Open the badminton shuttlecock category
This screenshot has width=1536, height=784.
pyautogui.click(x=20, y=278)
★ ★ ★
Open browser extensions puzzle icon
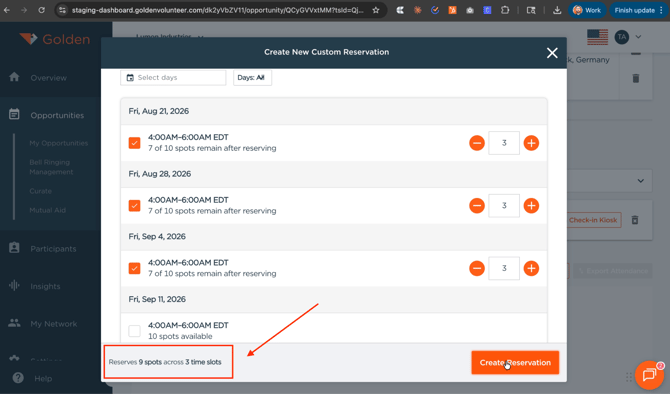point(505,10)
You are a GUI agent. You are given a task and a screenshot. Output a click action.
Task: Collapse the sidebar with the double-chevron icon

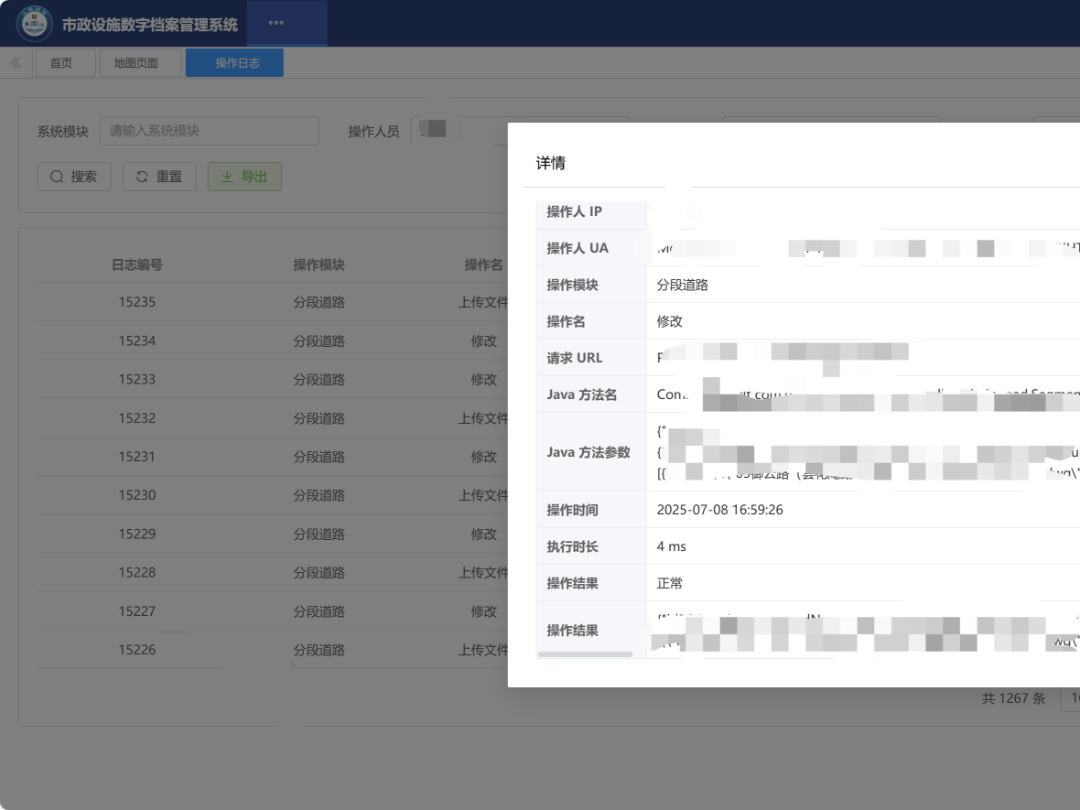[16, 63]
★ ★ ★
◆ **PROBLEM STATEMENT**
Swap "badminton" for "tennis" in the data from the line with "Open the badminton shuttlecock category" to the line with "pyautogui.click(x=20, y=278)", changing nothing else. Write out only those lines.

◆ **RESPONSE TO THIS EXERCISE**
Open the tennis shuttlecock category
This screenshot has width=1536, height=784.
pyautogui.click(x=20, y=278)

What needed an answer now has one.